▸ Your goal
Only lines containing the word "United" belong in the answer; copy each one from the records.

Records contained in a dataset
+++

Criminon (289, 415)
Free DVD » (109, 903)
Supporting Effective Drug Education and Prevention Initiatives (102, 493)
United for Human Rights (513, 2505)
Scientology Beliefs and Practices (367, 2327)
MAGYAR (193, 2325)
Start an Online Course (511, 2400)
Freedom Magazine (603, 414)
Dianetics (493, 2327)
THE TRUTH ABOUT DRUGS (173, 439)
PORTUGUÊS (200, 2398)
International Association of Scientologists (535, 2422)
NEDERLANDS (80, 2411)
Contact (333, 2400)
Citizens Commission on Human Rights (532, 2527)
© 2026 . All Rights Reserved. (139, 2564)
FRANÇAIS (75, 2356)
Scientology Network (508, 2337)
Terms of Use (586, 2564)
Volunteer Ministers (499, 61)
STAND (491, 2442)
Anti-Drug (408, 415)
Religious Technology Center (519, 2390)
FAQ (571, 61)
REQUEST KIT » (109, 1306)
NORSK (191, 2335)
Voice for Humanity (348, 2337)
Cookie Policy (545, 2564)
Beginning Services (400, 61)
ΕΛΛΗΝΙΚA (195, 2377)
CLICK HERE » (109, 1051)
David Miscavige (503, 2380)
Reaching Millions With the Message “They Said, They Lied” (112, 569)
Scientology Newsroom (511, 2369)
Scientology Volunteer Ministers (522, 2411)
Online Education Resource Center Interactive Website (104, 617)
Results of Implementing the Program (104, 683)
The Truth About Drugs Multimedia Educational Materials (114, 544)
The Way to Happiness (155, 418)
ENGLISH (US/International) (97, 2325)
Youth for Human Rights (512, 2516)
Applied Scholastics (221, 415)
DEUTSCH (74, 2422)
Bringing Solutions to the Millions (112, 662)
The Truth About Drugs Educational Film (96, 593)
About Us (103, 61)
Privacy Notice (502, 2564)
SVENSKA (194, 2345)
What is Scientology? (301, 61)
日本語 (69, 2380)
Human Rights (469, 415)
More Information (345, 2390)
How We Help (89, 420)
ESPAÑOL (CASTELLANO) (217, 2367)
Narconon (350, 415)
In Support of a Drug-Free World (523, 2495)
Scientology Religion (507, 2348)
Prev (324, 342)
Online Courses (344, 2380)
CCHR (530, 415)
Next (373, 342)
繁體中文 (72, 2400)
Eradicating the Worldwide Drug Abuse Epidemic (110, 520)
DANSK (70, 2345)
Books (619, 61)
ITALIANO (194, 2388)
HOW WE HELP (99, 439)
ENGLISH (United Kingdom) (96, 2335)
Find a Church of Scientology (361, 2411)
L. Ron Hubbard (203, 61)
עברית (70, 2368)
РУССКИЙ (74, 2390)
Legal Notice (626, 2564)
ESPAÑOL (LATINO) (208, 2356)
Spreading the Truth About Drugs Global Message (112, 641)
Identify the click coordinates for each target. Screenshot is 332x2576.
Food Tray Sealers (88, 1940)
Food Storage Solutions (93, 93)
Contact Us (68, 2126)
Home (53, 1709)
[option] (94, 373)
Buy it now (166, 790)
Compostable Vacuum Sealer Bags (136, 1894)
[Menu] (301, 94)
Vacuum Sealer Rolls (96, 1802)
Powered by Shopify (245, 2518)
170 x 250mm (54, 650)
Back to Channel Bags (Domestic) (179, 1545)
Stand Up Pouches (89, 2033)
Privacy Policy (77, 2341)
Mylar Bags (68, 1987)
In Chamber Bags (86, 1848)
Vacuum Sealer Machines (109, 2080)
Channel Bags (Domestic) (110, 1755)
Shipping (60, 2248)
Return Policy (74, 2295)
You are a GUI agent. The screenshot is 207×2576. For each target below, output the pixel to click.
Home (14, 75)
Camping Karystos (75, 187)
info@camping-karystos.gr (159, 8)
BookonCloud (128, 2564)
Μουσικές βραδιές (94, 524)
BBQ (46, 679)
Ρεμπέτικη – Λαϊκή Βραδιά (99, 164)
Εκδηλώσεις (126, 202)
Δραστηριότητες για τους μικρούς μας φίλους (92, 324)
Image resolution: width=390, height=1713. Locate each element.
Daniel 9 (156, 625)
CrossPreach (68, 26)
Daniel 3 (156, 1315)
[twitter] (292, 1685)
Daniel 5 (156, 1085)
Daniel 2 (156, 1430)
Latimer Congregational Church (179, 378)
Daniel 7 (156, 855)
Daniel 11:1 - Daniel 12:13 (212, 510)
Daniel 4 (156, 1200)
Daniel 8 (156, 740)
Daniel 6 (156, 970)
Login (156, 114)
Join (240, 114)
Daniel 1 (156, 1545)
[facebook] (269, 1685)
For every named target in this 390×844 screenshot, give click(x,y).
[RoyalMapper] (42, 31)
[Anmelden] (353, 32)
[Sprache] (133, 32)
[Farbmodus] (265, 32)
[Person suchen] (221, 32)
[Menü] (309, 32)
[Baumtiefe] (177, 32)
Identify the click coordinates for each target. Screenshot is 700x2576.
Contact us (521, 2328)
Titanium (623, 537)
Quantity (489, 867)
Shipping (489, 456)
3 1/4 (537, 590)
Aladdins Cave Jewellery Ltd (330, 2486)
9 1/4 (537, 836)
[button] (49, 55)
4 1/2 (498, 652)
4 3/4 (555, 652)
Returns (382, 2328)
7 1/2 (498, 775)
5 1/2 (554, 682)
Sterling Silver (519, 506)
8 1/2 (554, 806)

+++

▸ Solution below
United for Human Rights (513, 2505)
ENGLISH (United Kingdom) (96, 2335)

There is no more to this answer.